- **WHAT IS EXPECTED**
Rewrite the part of the listing that starts with the line containing "at (196, 29)." and runs through the line containing "Matched elements: 1" as a Markdown table with the columns Row and Line, skipping blank lines.

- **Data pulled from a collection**
────────

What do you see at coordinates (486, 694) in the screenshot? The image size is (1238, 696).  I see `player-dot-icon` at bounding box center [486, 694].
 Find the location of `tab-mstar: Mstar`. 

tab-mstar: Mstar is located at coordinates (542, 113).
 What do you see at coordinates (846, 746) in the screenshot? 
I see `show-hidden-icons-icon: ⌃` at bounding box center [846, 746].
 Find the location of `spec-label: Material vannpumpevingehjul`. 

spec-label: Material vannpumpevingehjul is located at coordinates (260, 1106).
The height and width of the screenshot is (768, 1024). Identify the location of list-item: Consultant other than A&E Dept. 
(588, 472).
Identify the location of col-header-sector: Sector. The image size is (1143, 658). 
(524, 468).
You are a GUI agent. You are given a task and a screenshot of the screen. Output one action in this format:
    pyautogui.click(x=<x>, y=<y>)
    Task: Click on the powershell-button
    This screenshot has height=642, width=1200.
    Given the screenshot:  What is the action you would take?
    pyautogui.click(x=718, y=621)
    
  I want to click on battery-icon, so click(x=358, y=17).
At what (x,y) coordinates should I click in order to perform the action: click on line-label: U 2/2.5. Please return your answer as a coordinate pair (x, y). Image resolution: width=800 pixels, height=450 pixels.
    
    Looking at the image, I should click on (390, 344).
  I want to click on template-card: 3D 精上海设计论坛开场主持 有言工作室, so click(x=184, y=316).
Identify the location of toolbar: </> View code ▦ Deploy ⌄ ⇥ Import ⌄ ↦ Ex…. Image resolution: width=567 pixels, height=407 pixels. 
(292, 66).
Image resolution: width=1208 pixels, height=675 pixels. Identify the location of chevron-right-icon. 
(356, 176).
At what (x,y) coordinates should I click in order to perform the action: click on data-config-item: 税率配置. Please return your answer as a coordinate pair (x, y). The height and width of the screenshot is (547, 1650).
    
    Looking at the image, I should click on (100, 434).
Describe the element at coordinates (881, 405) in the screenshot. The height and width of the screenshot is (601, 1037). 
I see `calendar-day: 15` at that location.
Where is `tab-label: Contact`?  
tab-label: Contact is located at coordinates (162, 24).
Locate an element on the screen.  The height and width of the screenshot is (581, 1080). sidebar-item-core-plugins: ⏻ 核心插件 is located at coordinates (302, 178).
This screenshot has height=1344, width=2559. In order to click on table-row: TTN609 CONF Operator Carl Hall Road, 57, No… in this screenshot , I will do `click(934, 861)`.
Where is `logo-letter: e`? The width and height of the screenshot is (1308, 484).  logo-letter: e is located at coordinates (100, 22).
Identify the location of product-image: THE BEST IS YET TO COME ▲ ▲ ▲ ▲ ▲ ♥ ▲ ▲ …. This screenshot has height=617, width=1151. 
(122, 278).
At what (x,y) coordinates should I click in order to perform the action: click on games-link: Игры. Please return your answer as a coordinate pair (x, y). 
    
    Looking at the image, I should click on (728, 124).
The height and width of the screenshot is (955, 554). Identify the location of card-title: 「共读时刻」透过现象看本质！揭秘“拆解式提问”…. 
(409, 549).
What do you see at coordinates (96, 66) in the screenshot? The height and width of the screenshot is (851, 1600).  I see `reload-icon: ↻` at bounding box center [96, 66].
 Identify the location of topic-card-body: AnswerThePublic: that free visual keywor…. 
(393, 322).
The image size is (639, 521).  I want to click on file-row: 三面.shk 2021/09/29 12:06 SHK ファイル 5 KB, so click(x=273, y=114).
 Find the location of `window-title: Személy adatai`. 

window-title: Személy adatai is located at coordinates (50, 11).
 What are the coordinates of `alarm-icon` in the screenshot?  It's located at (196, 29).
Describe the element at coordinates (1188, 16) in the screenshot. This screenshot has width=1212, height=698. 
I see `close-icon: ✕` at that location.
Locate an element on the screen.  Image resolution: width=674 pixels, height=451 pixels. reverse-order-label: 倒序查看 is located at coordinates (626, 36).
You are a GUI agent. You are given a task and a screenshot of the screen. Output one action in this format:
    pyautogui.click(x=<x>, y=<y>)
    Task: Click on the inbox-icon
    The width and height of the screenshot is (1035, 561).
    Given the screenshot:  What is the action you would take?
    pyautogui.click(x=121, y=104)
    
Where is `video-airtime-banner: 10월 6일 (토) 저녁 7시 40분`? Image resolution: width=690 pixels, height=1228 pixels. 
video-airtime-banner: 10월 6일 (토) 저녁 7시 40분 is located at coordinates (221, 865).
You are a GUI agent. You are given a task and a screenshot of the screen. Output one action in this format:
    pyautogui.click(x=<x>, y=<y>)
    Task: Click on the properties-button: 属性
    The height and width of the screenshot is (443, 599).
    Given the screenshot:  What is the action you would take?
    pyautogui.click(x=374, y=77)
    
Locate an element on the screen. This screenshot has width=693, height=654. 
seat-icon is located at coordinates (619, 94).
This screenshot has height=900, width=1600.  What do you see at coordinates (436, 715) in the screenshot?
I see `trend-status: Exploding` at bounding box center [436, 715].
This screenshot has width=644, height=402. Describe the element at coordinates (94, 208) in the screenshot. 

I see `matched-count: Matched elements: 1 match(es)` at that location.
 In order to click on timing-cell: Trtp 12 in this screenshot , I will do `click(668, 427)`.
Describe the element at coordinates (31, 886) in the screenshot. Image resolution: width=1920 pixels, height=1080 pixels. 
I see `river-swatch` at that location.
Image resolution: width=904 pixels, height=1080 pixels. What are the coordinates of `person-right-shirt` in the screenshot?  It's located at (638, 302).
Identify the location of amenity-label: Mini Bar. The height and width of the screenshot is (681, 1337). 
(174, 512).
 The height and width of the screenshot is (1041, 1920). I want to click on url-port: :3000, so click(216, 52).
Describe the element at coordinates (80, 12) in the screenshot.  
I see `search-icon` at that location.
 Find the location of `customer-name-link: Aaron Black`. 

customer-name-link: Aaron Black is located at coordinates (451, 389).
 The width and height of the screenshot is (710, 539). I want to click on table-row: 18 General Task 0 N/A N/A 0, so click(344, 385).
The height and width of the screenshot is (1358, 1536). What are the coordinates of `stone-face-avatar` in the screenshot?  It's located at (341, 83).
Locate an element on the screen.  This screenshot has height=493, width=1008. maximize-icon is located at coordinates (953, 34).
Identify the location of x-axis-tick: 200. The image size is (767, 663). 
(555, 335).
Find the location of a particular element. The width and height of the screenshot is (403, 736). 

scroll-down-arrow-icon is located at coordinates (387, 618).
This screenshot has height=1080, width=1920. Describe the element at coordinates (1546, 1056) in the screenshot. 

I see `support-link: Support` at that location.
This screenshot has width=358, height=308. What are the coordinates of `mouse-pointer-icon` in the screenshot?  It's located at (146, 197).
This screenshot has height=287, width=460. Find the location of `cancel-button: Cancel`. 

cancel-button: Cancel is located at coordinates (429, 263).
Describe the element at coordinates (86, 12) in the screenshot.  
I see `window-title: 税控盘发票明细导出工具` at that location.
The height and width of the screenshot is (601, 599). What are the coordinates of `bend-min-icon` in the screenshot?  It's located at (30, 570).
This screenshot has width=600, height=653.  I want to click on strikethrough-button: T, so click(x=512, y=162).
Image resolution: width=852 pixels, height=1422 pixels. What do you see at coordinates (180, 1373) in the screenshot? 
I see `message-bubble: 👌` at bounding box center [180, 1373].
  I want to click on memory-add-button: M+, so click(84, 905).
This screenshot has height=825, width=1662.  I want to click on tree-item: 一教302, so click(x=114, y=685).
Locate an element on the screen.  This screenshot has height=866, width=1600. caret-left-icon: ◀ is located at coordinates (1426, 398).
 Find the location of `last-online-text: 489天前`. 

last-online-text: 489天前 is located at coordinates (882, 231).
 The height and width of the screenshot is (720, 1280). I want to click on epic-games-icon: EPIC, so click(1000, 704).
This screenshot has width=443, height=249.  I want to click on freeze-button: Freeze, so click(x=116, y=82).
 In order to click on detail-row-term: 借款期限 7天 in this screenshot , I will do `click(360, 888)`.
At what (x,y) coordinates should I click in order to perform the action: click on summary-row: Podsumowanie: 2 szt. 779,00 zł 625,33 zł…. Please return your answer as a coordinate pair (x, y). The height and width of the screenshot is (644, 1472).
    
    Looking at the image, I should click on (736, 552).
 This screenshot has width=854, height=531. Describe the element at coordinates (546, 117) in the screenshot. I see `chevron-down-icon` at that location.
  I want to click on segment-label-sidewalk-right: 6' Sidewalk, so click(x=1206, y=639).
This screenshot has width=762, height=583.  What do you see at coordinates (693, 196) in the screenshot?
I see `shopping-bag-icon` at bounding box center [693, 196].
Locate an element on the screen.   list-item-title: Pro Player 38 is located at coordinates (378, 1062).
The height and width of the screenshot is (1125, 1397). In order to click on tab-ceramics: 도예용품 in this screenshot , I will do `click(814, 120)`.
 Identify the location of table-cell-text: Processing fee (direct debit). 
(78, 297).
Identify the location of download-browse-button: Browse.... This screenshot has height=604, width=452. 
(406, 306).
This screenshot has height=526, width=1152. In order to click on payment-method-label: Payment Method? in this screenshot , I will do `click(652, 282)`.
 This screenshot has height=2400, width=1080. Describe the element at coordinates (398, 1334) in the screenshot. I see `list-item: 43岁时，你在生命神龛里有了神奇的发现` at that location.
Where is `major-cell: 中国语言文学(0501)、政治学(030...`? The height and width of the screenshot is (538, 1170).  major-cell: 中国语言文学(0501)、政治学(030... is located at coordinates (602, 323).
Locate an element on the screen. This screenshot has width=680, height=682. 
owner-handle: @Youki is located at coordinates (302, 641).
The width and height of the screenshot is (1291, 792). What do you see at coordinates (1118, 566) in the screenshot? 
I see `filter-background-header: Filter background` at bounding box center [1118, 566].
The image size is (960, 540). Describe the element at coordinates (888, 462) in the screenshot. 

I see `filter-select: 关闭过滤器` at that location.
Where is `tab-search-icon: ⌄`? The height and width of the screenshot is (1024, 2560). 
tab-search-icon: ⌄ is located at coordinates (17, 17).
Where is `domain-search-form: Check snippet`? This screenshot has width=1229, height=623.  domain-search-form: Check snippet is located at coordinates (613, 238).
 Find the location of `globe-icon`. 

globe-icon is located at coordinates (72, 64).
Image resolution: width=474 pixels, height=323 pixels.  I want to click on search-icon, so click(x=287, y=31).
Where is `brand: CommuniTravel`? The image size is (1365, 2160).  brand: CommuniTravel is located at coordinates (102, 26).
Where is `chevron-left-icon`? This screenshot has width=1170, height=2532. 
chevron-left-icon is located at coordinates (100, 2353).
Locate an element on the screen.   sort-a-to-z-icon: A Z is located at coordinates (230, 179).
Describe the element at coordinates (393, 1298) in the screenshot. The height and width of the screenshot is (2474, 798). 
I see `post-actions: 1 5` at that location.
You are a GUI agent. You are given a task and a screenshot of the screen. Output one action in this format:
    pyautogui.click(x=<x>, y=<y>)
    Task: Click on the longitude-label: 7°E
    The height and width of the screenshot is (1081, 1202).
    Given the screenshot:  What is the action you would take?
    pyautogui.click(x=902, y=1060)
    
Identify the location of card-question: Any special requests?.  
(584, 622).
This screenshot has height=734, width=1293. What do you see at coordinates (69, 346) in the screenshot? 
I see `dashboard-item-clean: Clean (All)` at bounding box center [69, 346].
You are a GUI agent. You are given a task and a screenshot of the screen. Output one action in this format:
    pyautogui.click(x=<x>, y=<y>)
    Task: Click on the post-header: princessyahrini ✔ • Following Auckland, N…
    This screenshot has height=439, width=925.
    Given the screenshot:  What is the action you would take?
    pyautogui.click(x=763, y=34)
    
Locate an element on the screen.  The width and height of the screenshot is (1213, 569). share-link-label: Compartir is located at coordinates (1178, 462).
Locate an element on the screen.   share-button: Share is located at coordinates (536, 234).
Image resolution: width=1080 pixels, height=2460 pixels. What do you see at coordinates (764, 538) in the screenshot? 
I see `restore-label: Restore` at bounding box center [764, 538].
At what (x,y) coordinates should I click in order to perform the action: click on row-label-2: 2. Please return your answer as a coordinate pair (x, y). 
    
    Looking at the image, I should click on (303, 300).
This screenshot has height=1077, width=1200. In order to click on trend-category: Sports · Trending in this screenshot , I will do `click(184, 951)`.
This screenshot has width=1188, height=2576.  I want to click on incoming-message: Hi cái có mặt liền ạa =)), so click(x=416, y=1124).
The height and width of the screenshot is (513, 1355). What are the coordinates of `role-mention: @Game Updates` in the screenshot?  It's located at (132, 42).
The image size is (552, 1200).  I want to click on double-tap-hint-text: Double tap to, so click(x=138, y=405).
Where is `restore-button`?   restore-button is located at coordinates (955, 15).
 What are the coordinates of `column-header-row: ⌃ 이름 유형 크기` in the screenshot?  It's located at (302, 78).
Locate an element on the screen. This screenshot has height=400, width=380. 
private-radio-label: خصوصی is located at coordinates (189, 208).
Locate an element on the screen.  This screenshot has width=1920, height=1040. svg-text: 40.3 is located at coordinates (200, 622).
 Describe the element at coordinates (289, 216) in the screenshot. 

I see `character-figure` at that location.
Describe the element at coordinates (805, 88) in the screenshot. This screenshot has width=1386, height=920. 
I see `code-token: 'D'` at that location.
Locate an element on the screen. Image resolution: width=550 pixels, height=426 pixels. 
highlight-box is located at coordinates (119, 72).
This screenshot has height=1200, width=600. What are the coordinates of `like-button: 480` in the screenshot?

────────

- **ANSWER TO THE PROBLEM**
| Row | Line |
|---|---|
| 1 |  What are the coordinates of `alarm-icon` in the screenshot?  It's located at (196, 29). |
| 2 | Describe the element at coordinates (1188, 16) in the screenshot. This screenshot has width=1212, height=698.  |
| 3 | I see `close-icon: ✕` at that location. |
| 4 | Locate an element on the screen.  Image resolution: width=674 pixels, height=451 pixels. reverse-order-label: 倒序查看 is located at coordinates (626, 36). |
| 5 | You are a GUI agent. You are given a task and a screenshot of the screen. Output one action in this format: |
| 6 |     pyautogui.click(x=<x>, y=<y>) |
| 7 |     Task: Click on the inbox-icon |
| 8 |     The width and height of the screenshot is (1035, 561). |
| 9 |     Given the screenshot:  What is the action you would take? |
| 10 |     pyautogui.click(x=121, y=104) |
| 11 | Where is `video-airtime-banner: 10월 6일 (토) 저녁 7시 40분`? Image resolution: width=690 pixels, height=1228 pixels.  |
| 12 | video-airtime-banner: 10월 6일 (토) 저녁 7시 40분 is located at coordinates (221, 865). |
| 13 | You are a GUI agent. You are given a task and a screenshot of the screen. Output one action in this format: |
| 14 |     pyautogui.click(x=<x>, y=<y>) |
| 15 |     Task: Click on the properties-button: 属性 |
| 16 |     The height and width of the screenshot is (443, 599). |
| 17 |     Given the screenshot:  What is the action you would take? |
| 18 |     pyautogui.click(x=374, y=77) |
| 19 | Locate an element on the screen. This screenshot has width=693, height=654.  |
| 20 | seat-icon is located at coordinates (619, 94). |
| 21 | This screenshot has height=900, width=1600.  What do you see at coordinates (436, 715) in the screenshot? |
| 22 | I see `trend-status: Exploding` at bounding box center [436, 715]. |
| 23 | This screenshot has width=644, height=402. Describe the element at coordinates (94, 208) in the screenshot.  |
| 24 | I see `matched-count: Matched elements: 1 match(es)` at that location. |